• **Work task**: Reproduce the entries below exactly, but only from the line containing "Where should I" to the line containing "Task: Click the green", inclusive.

• **Provided data**:
▼
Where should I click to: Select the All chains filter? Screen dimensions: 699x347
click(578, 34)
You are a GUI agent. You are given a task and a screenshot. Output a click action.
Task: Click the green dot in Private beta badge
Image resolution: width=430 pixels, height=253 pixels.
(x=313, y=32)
▲
▼
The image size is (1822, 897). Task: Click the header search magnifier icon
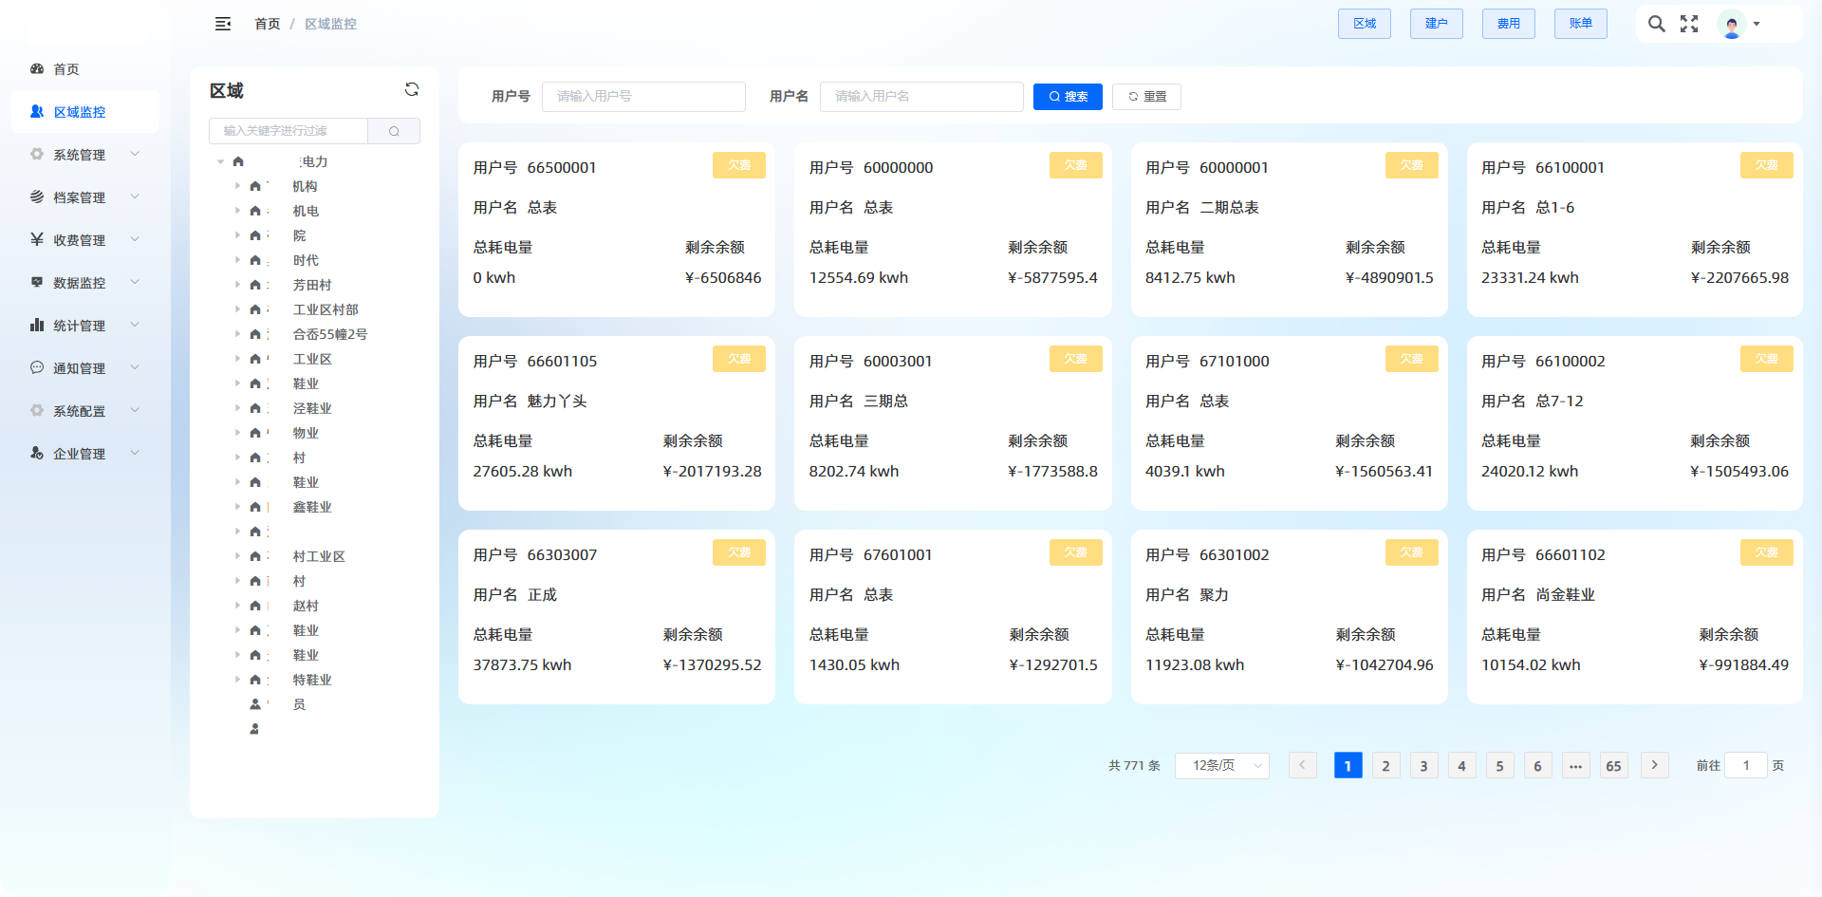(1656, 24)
▲
▼
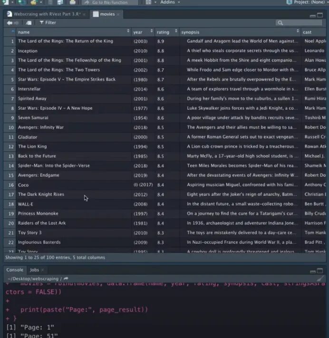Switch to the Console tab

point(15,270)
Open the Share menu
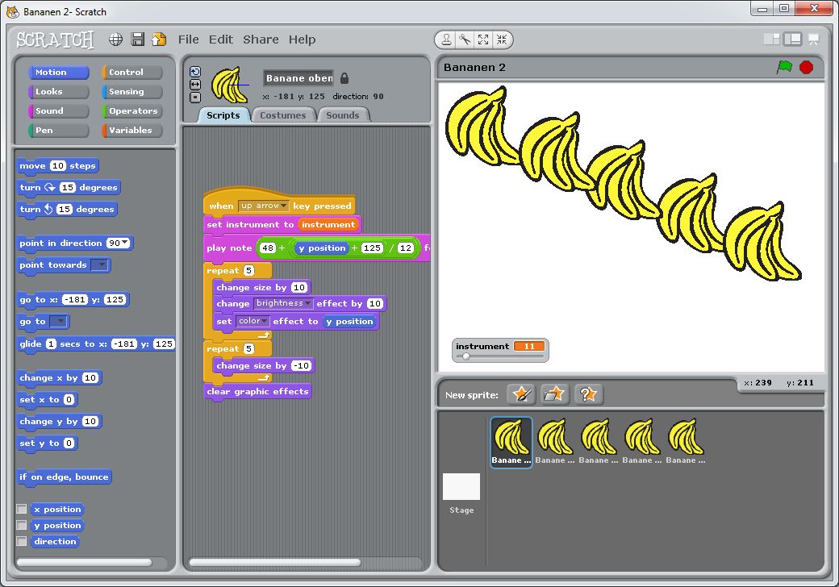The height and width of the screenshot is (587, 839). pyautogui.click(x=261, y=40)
▲
• **Finished exercise**:
Where should I click to: Select the All chains filter? Screen dimensions: 699x347
click(578, 34)
You are a GUI agent. You are given a task and a screenshot. Output a click action.
Task: Click the green dot in Private beta badge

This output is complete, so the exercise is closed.